▸ EXERCISE DETAILS: Please rewrite the lines from the one containing "The width and" up to and including the one containing "I will point(903,24).", requests included, with each coordinate in the answers multiplied by 0.8 and rounded to a whole number, halves rounding up. Leave every other number unchanged, and give only those lines.

▸ THE INPUT:

%%

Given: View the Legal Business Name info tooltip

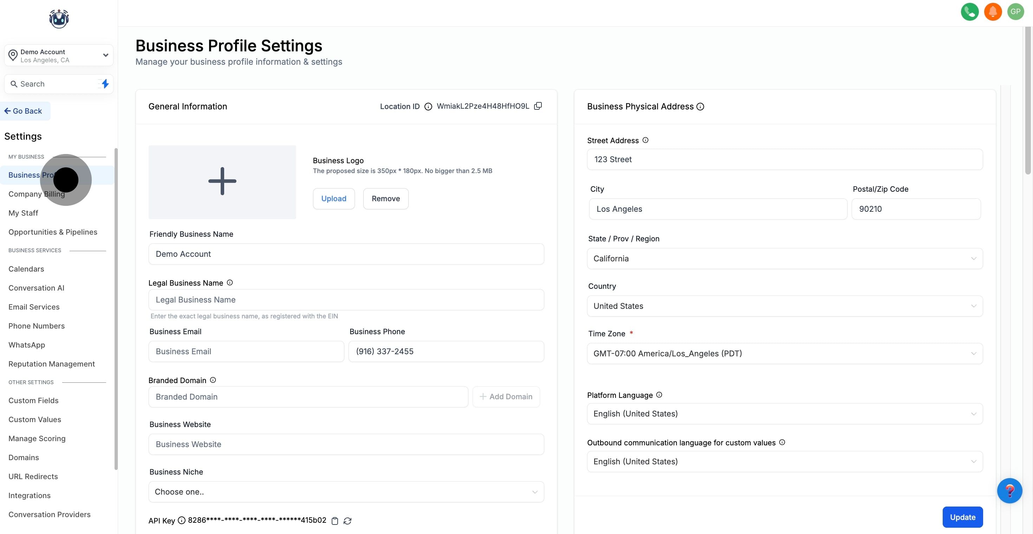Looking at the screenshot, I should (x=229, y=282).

%%
%%

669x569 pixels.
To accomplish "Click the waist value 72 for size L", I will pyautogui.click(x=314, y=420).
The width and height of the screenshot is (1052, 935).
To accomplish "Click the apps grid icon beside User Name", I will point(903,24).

%%

▸ COMPLETE OUTPUT:
The width and height of the screenshot is (1052, 935).
To accomplish "Click the apps grid icon beside User Name", I will point(722,19).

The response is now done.